2024-07-29 18:10:02
Brazil’s youngest-ever double Olympic medallist
Just as in the prelims, Leal once again faltered on both her runs — except this time she was not alone.
Only eventual winner Yoshizawa Coco successfully landed a first run, putting down an 85.02 effort. It would only be challenged by Liz Akama at the close of the section, producing an 89.26 on her second attempt.
The superior run scores left the two Japanese boarders out in front of the rest of the field, and there they stayed as they grappled for gold as the trick section unfolded.

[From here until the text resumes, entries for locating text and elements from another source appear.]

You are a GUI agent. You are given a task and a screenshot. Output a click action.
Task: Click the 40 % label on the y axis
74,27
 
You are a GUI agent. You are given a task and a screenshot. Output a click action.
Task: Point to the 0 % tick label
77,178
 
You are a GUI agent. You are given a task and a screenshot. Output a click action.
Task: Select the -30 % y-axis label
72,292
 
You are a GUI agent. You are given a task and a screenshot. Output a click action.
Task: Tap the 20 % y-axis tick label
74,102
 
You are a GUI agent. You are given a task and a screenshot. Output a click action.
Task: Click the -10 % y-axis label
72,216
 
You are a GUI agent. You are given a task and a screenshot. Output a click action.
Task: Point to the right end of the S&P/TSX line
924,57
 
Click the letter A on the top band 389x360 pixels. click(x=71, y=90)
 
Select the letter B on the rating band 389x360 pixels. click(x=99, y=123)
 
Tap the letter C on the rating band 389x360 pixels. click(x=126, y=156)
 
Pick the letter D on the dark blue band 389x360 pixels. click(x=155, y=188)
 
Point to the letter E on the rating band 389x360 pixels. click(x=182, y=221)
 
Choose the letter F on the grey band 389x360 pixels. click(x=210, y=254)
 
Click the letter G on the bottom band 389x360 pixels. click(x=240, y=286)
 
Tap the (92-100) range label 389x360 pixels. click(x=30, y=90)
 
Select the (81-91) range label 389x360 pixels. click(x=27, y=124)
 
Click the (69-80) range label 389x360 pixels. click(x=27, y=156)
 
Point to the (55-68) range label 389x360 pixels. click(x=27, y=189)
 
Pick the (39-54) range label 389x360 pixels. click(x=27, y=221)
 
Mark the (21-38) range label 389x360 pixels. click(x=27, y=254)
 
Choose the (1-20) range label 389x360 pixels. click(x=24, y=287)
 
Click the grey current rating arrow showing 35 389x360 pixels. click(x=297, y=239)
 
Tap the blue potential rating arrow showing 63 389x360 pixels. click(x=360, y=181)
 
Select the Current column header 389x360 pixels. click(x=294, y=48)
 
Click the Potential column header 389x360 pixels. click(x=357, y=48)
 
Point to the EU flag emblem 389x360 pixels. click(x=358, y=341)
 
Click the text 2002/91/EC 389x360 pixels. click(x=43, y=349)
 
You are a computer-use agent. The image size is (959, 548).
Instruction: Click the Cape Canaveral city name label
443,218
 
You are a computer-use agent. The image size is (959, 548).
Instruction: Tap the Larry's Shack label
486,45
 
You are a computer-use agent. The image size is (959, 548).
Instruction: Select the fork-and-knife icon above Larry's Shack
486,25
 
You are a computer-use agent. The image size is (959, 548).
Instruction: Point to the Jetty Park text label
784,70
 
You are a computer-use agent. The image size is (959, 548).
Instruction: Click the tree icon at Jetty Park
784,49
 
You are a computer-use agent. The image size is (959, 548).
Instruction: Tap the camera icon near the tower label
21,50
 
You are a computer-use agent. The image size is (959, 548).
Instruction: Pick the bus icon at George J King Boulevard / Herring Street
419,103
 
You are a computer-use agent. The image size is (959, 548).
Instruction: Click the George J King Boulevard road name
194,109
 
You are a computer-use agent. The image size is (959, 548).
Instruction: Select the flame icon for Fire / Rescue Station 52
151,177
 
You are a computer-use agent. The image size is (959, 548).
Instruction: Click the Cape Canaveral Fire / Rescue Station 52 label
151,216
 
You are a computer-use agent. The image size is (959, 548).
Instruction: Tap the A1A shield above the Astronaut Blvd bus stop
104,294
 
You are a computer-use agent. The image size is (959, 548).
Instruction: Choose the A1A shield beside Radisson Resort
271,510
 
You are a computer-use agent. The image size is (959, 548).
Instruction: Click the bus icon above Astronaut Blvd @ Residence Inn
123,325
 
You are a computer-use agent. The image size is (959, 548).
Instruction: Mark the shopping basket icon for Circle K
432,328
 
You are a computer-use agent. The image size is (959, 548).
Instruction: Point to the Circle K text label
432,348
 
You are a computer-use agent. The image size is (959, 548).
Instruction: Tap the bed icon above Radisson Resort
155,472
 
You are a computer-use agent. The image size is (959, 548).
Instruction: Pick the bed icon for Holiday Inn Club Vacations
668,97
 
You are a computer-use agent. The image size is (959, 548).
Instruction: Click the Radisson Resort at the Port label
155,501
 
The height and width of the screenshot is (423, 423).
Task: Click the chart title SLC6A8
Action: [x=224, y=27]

For the rest of the field, bronze was the only real medal at stake. And Leal, beginning the trick portion with a 71.66 this time in the tank, found herself again with her back against the wall urged onwards by a carnivalesque chorus.
But whereas before she had winced at their might, this time when Leal needed it most, she drank in their energy.
Looking down at the park, poised to deliver her final trick, Leal closed her eyes, taking it all in one last time. And she delivered.
An 88.83 closing effort lifted Leal into third place and when the last challenger for the medal — 14-year-old Cui Chenxi of the People’s Republic of China — fell, the rapture resumed.
Leal had done it. Brazil had done it.
She was now her country’s youngest-ever double Olympic medallist and skateboarding’s first.
Relics of history may have been standing by, but on a sunny Sunday in Paris Leal was the one marking a moment few would ever forget.